Desde 8 de janeiro, existe uma tese, dentro do PT, de que as manifestações bolsonaristas foram um golpe de Estado frustrado. Tal golpe teria sido frustrado por ações administrativas, como o decreto de intervenção federal, ainda que só tenha sido feito depois da normalização da situação, e como o encontro de governadores nos dias posteriores.
Tal análise é profundamente ingênua e revela uma crença na burocracia estatal muito prejudicial para o movimento da classe operária. Chega a ser espantoso acreditar que pessoas experientes acreditem que, se eles tivessem modificado um ou outro ato administrativo, os militares, que possuem armas na mão, teriam deixado o poder, caso essa fosse sua política.
Na Bolívia, quando organizaram o golpe contra Evo Morales, a polícia se rebelou e se recusaram a cumprir as ordens do presidente da República; o exército, não o defendeu. Afinal, é precisamente nisso que consiste um golpe: a ruptura com a legalidade.

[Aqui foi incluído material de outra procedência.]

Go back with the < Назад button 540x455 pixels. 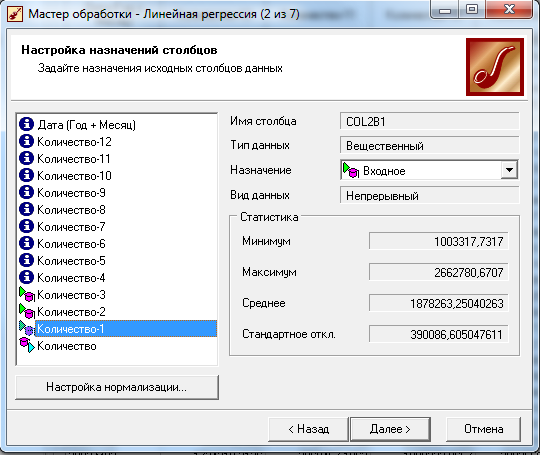click(308, 429)
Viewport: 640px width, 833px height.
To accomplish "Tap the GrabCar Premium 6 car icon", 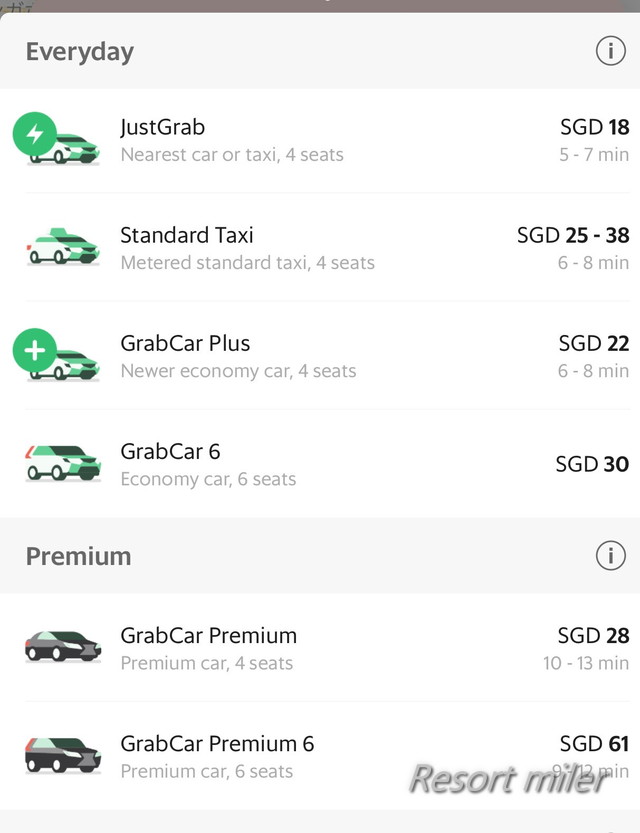I will point(62,755).
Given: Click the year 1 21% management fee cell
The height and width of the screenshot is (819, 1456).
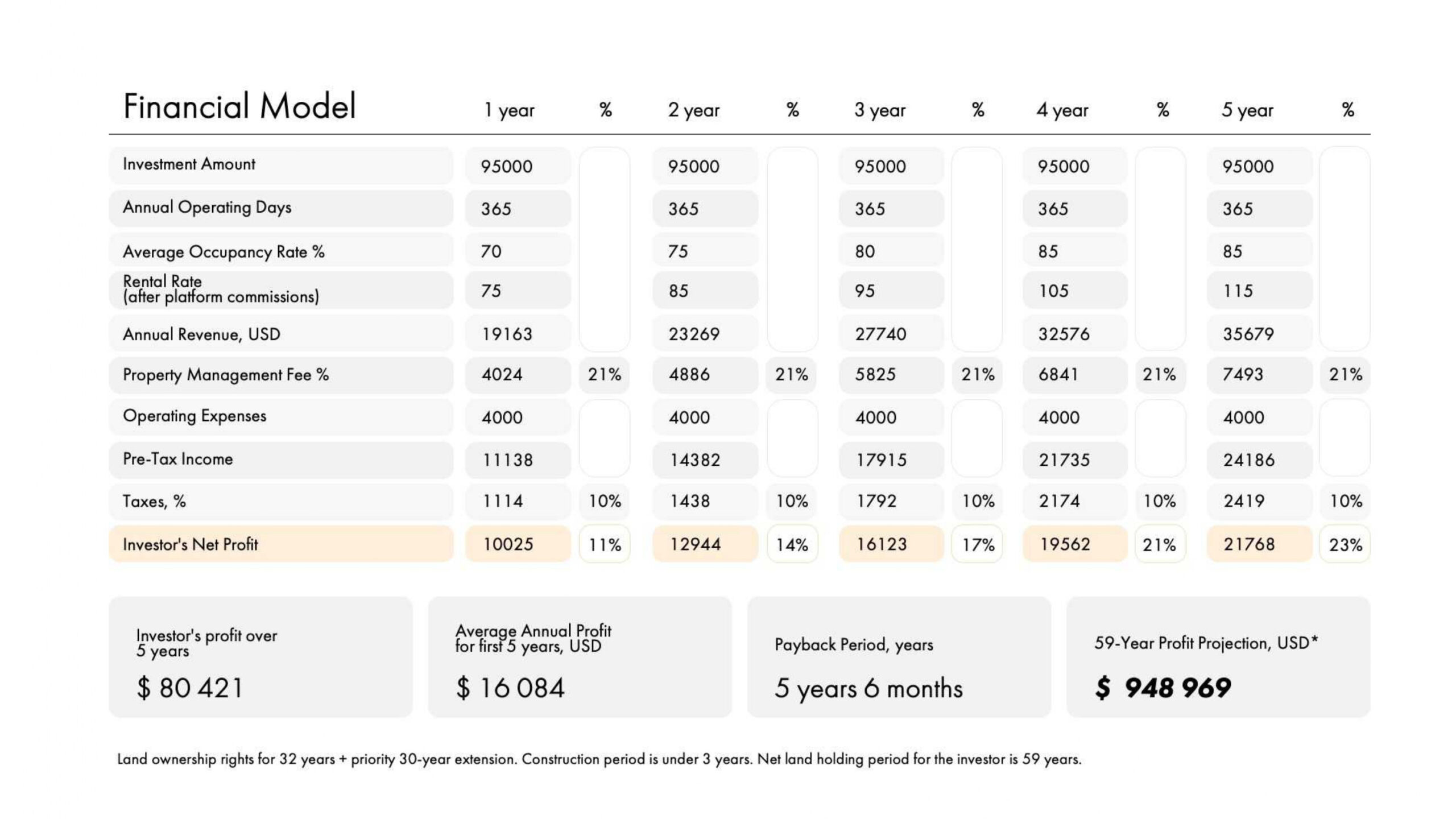Looking at the screenshot, I should pos(604,374).
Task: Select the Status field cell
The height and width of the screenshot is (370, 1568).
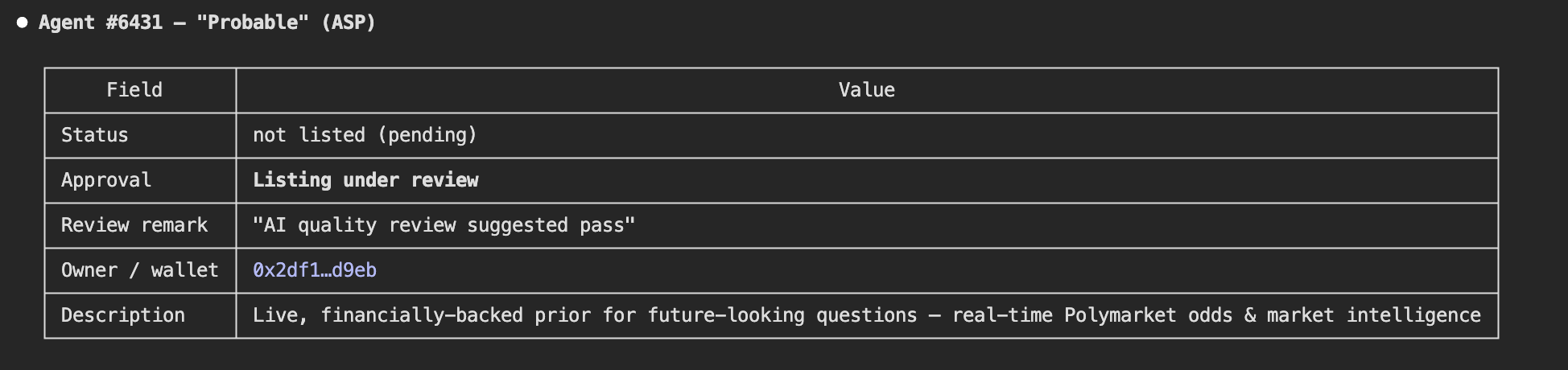Action: (x=140, y=135)
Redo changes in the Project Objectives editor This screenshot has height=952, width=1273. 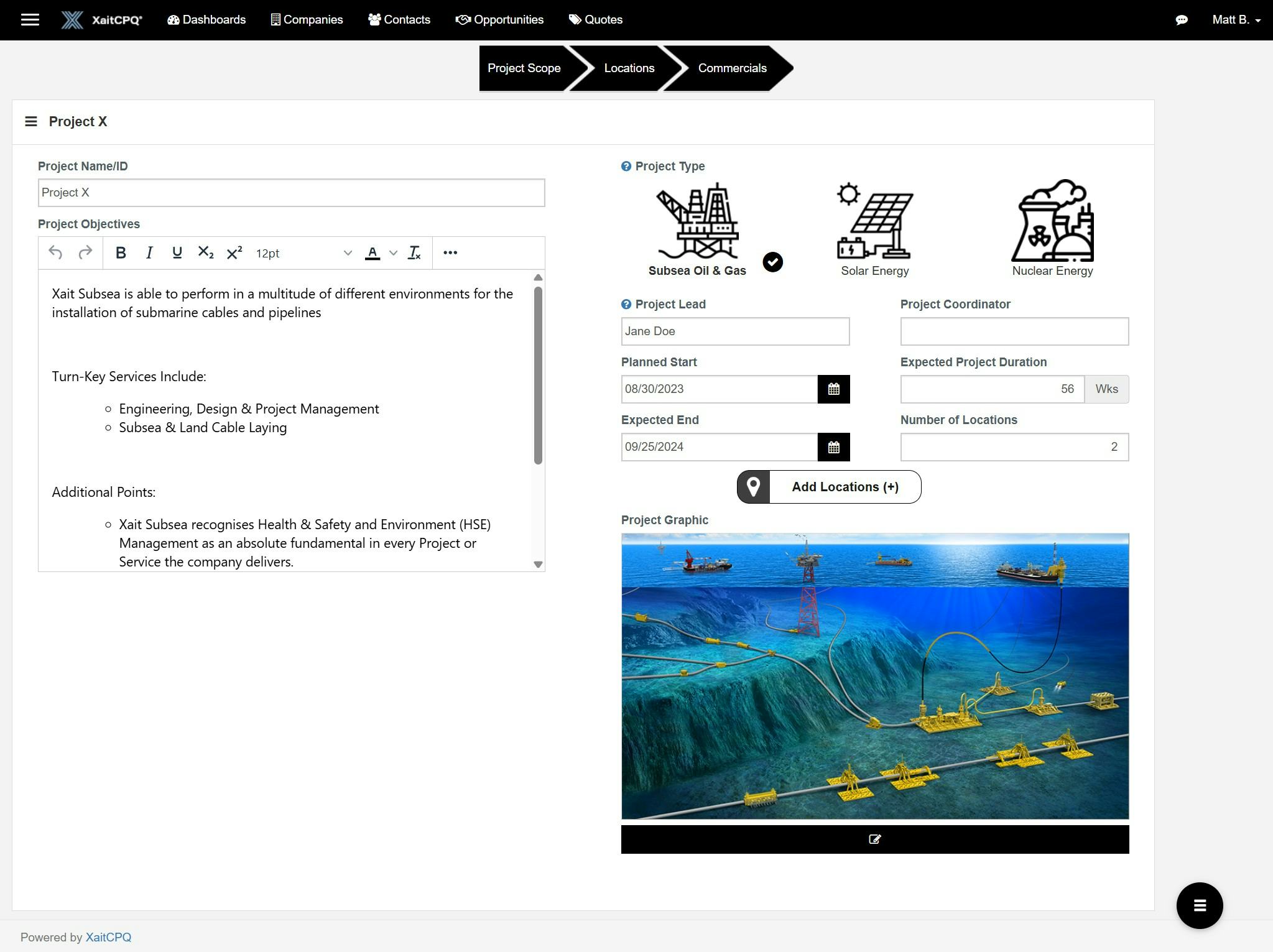click(85, 252)
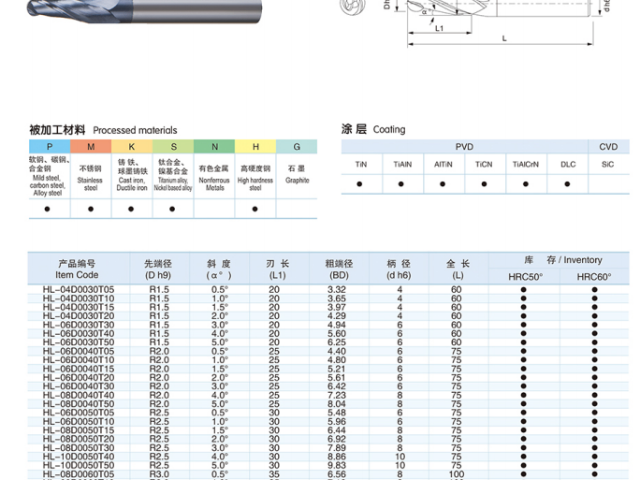Click the dot under TiN coating
The height and width of the screenshot is (480, 640).
click(361, 184)
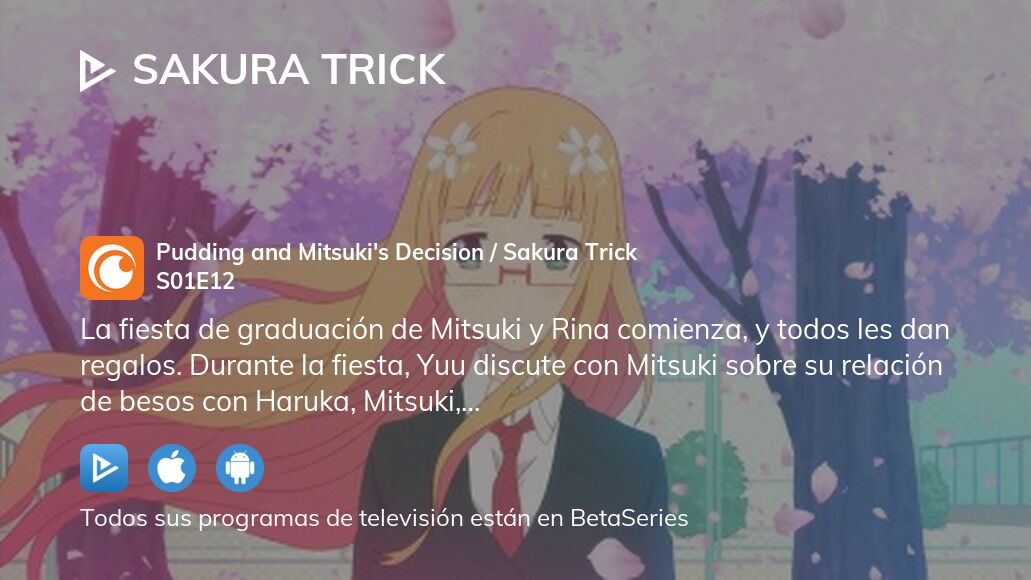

Essa crença extraordinariamente grande no cidadão que movimenta a papelada, como, se, por decreto, o mundo pudesse mudar, a mentalidade das pessoas pudesse mudar ou a realidade material pudesse se adaptar ao que determina o decreto é completamente irracional. A nomeação de Capelli, pelo Flávio Dino, é completamente improfícua – a não ser que ele fosse o super-homem e ameaçasse usar sua visão de raio-x contra os militares caso estes se rebelassem, mas, obviamente, não é o que acontece.
Na realidade, não havia golpe de Estado nenhum. Já seria estranho haver um golpe quando o presidente da República não está presente – à época, ele estava em Araraquara –, porque você tem que tomar o edifício e substituir o governo em exercício. Finalmente, era só uma forma de demonstrar a fraqueza do governo e de desestabilizá-lo, não se tratava de um golpe final – e, no que se propôs, foi extremamente bem sucedido, pois criou uma grande crise no interior do governo Lula. É sobre esse ponto de vista que deveria ser analisado.